Appendix 1: The proof of Theorem 1

Proof

Without loss of generality, suppose \({S_n} = \left( {{i^{(1)}},{v^{(1)}},{i^{(2)}},{v^{(2)}}} \right) \in S\), and consider the state \({S_{n + 1}} = \left( {N_{n + 1}^{(1)},J_{n + 1}^{(1)},N_{n + 1}^{(2)},J_{n + 1}^{(2)}} \right) \). There are the relations \(N_{n + 1}^{(1)} = A_n^{(1)}\) and \(N_{n + 1}^{(2)} = {i^{(2)}} + A_n^{(2)} - C_n^{(2)}\), where \(A_n^{(k)}\) is a random variable which denotes the number of customers arriving at queue k during cycle n, and \(C_n^{(2)}\) is a random variable which denotes the number of 2-customers served (excluding the 2-customer whose service is interrupted) during the 2-service period in cycle n. \(C_n^{(2)}\) is determined by the state of the cyclic polling system at time \(TD_n^{(1)}\) in the stochastic sense, and the state of the cyclic polling system at time \(TD_n^{(1)}\) is determined by the state \({S_n} = \left( {{i^{(1)}},{v^{(1)}},{i^{(2)}},{v^{(2)}}} \right) \) in the stochastic sense independently of n. \(A_n^{(k)}\) and \(J_{n + 1}^{(k)}\) are determined by the cycle time of cycle n in the stochastic sense. The cycle time of cycle n is determined by the state \({S_n} = \left( {{i^{(1)}},{v^{(1)}},{i^{(2)}},{v^{(2)}}} \right) \) in the stochastic sense independently of n. Thus \(\left\{ {S_n}\right\} \) is a homogeneous Markov chain.

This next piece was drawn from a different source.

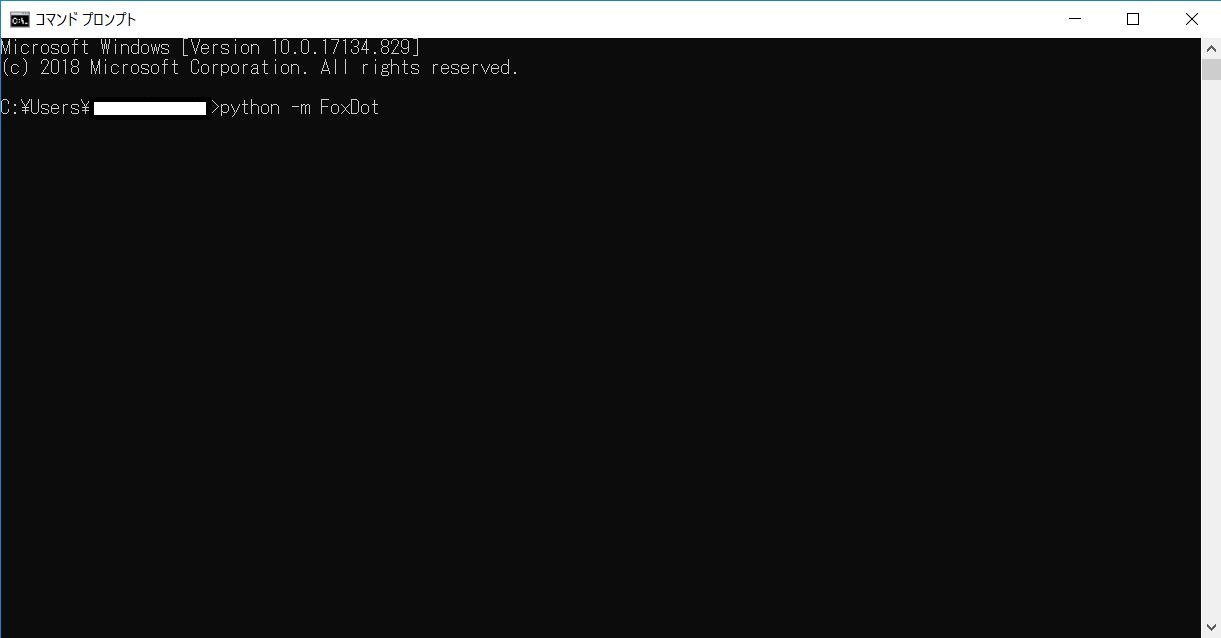
Task: Click the redacted white username box
Action: 150,108
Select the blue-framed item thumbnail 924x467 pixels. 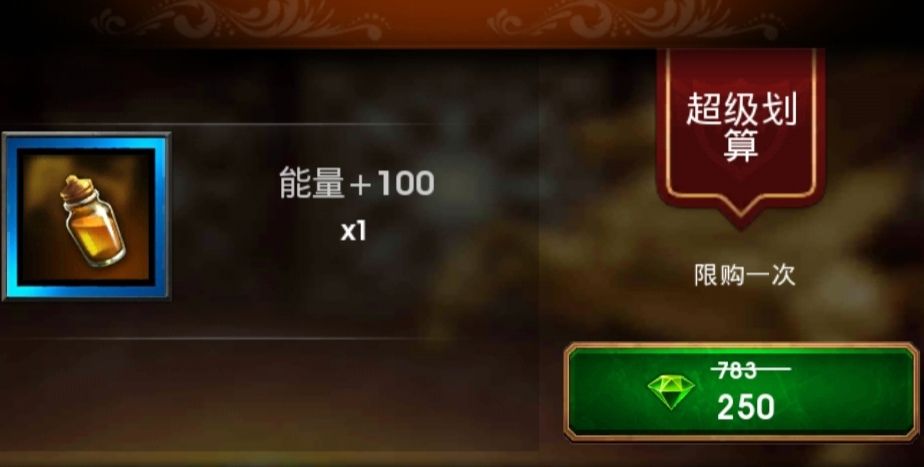87,216
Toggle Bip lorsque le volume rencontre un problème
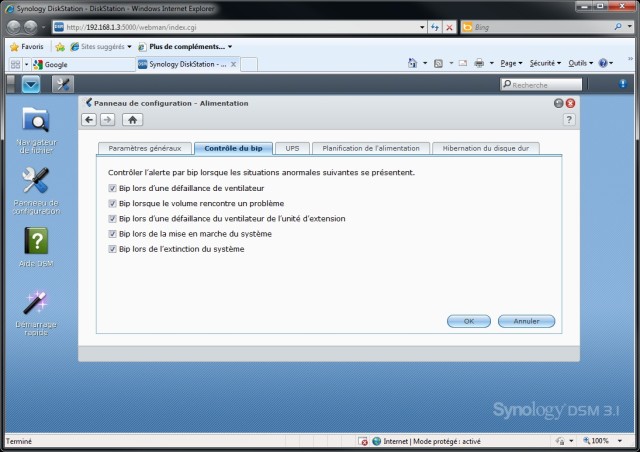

Under assumption A.2, given \(v_1 \in M_{1}\), \(v_2 \in M_{2}\), any state \(\left( {{i^{(1)}},{v^{(1)}},{i^{(2)}},{v^{(2)}}} \right) \in S\) can reach some state \(\left( i^{(1)}_1,v_1,i^{(2)}_1,v_2\right) \), since \({{\mathbf {D}}_1}\) and \({{\mathbf {D}}_2}\) are irreducible. Moreover, the state \(\left( {i_1^{(1)},v_1,i_1^{(2)},v_2} \right) \) can reach \(\left( 0,v_1,0,v_2\right) \), since \({{\mathbf {D}}_{1,0}}\) and \({{\mathbf {D}}_{2,0}}\) are stable. So the state \(\left( 0,v_1,0,v_2\right) \) can be reached from any state \(\left( {{i^{(1)}},{v^{(1)}},{i^{(2)}},{v^{(2)}}} \right) \in S\). From the above, there is a set C consisting of \(\left( 0,v_1,0,v_2\right) \) and the states which can be reached from the state \(\left( 0,v_1,0,v_2\right) \), such that C is absorbing and irreducible. Because \({{\mathbf {D}}_{1,0}}\) and \({{\mathbf {D}}_{2,0}}\) are stable, the state \(\left( 0,v_1,0,v_2\right) \) can be reached from itself by one-step transition. Thus all the states in C are aperiodic. Finally let \(D = S\backslash C\). Since any state in S can reach the state \(\left( 0,v_1,0,v_2\right) \in C\), if \(D \ne \emptyset \), then each state in D can reach C. The proof is complete. \(\square \)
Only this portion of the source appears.